One section of the House’s patent reform bill has the potential to limit investment in start-ups, U.S. Patent and Trademark Office (USPTO) Director Michelle Lee told lawmakers on Tuesday.
In prepared testimony to the House Judiciary Committee, she recommended a small clarification that would give investors and venture capitalists clarity that they would not be on the hook during patent infringement litigation.
{mosads}The requested clarification focuses a section of the patent bill that is meant to prevent “patent trolls” who file infringement lawsuits through insolvent shell companies from getting out of paying attorney’s fees — a provision typically known as the “joinder provision.”

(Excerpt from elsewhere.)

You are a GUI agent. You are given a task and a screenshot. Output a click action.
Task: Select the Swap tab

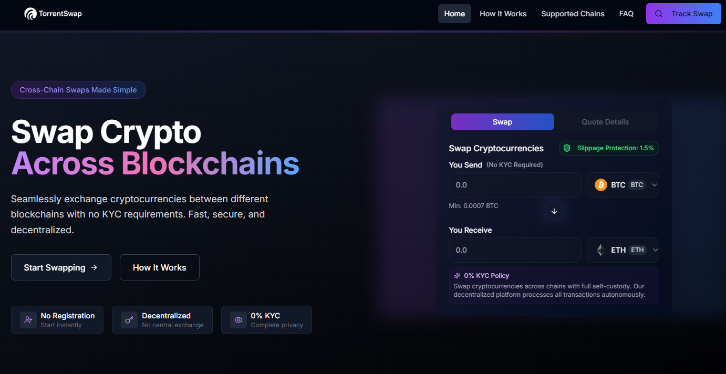tap(502, 121)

“Individual investors, for example, may not be willing to invest in a start-up company if the risks of doing so included not just the loss of their initial investment, but also personal liability to the investor for the company’s subsequent patent litigation decisions,” she said in prepared remarks.
Lee said her office “generally supports” the major provisions of the Innovation Act, which is aimed at thwarting companies who bring vague or abusive patent infringement lawsuits in the hope of scoring a settlement.
“Upon careful consideration of these issues, and in light of the changes that have happened in the patent system, the USPTO believes that legislation to curtail abusive patent litigation is necessary and appropriate at this time,” she said.
Lee expressed general support for provisions of the bill that would increase pleading requirements and require the losing party of abusive litigation to pay the winner’s legal fees, as well as another provision called customer stay that would delay litigation against a seller of a product until a lawsuit against the manufacturer is finished.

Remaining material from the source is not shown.